Весной и летом 1904-го г. Блок писал мало. В Шахматове написано всего три стихотворения: "Дали слепы, дни безгневны", "В час, когда пьянеют нарциссы" и "Вот он, ряд гробовых ступеней". Не берусь объяснить достоверно, к кому относится последнее стихотворение. Образ той, которая покоится в гробу, разумеется, вполне сходен с образом Люб<ови> Дм<итриевны>, но к которому из ее лиц относится оно,- сказать трудно. Это также не Она, так как здесь вообще нет больших букв.
Спи ты, нежная спутница дней,
Залитых небывалым лучом...
По моему мнению, отнюдь не навязываемому читателям, в последнем стихотворении "Стихов о Прекрасной Даме" Блок хоронил те грезы, что были в этом периоде его жизни:
Я отпраздновал светлую смерть,
Прикоснувшись к руке восковой.
Остальное - бездонная твердь
Схоронила во мгле голубой.
Быть может, он хоронил мечту о "Душе Мира"...

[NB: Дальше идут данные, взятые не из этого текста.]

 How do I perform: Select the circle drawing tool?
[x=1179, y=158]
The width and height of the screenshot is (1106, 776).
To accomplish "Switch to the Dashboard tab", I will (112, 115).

Во всяком случае по этим стихам, в которых описана хотя и "светлая", но все же смерть, не следует заключать, что Блок был в мрачном или хотя бы унылом настроении. Его письма к матери из Шахматова весной этого года полны самого детского веселья и бодрости. Он очень занят хозяйством, в восторге от домашних зверей, в особенности поросят, подробно и местами юмористично описывает все, что он видит и делает в Шахматове, и т. д. Кто видел его, как я, в это лето, никогда не забудет этой светлой поры его жизни, его шалостей и веселой дружной работы с женой при устройстве своего дома и сада. В обоих было так много детского, и они составляли такую прекрасную пару, что все окружающие любовались на их молодое, безоблачное счастье. И, конечно, Люб<овь> Дм<итриевна> была теперь не Душа Мира, плененная, разлученная и т. д., не холодная богиня, не звезда, которая серебрилась вдали, а бесконечно любимая и милая Люба, с которой можно и подурачиться, и побегать, и подразнить ее, как видно из письма к матери 26-го апреля. Приблизительно в конце его читаем: "Ее превосходительство велела продиктовать: "Я совершенно поглупела и даже диктовать уж ничего не могу" Она говорит, что все это я сочинил сам". Могу себе представить, какая была по этому случаю веселая перебранка: Люб<овь> Дм<итриевна>, может быть, даже немного надулась, а Блок, хохоча и шаля, делал вид, что страшно ее боится.